After the employment statistics for April were announced, President Obama pointed to the increase in jobs as the “truest measure” of economic progress and said the news was encouraging. “From the first days of this administration, amidst the worst economic crisis since the Great Depression, I’ve said that the truest measure of progress would be whether or not we were creating jobs,” Obama said. “That’s what matters in people’s lives. What matters is whether someone who needs a job can find work — whether people can provide for their families and save for the future and achieve some measure of economic security. Everything we’ve done has been with this goal in mind. And today, I’m happy to report that we received some very encouraging news. In April, the economy added 290,000 jobs, with the vast majority — approximately 230,000 — coming from the private sector.”
Although everyone would agree that the increase in the number of jobs is welcome economic news, many would disagree regarding the underlying reasons for this growth — including how much of the growth is the result of market forces and how much is the result of government stimulus and bailout programs (and in the latter case how long-lasting the growth will be). The President obviously views the growth as a consequence of his economic policies, saying that “everything we’ve done has been with this goal in mind.” However, the administration’s policy to borrow and spend our way out of recession has resulted not only in the creation of jobs in government-favored sectors but also the loss of jobs in the economy as a whole. This is for the simple reason that government does not produce wealth — not even when it creates money out of thin air through the Federal Reserve — and whatever it spends for economic growth must be siphoned out of the economy one way or another.

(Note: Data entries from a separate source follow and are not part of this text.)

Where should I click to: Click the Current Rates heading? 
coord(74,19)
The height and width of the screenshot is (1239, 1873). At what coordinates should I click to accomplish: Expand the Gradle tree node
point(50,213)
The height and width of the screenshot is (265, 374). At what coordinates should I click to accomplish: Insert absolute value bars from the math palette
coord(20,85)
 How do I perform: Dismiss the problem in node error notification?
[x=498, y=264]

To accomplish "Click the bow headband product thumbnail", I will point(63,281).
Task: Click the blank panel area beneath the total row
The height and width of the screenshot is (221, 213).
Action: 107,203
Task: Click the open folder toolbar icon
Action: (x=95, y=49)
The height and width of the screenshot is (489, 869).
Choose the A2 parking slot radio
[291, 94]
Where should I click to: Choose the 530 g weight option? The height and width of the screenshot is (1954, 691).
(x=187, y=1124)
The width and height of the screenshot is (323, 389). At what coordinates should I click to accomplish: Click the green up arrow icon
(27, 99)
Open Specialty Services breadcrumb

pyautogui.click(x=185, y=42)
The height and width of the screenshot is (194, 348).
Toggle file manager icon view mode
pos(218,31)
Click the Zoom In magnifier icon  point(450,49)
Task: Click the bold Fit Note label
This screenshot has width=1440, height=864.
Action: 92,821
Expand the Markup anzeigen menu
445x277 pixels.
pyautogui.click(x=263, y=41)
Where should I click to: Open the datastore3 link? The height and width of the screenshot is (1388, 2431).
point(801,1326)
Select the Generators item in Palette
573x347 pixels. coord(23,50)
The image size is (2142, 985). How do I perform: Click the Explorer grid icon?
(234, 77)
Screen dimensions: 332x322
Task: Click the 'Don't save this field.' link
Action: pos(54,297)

Also, even though “the vast majority” of the 290,000 additional jobs came from the private sector, 60,000 did not. And the 60,000 additional government jobs — representing more than one-fifth of all of the additional jobs — will create a further drag on the economy.
While focusing on the increase in jobs, President Obama also acknowledged in his remarks that the unemployment rate “ticked up slightly from 9.7 percent to 9.9” percent. And he added that this “this increase is largely a reflection of the fact that workers who had dropped out of the workforce entirely are now seeing jobs again and — are now seeking jobs again, encouraged by better prospects.” However, Bloomberg reported that “the so-called underemployment rate — which includes part-time workers who’d prefer a full-time position and people who want work but have given up looking — increased to 17.1 percent from 16.9 percent.”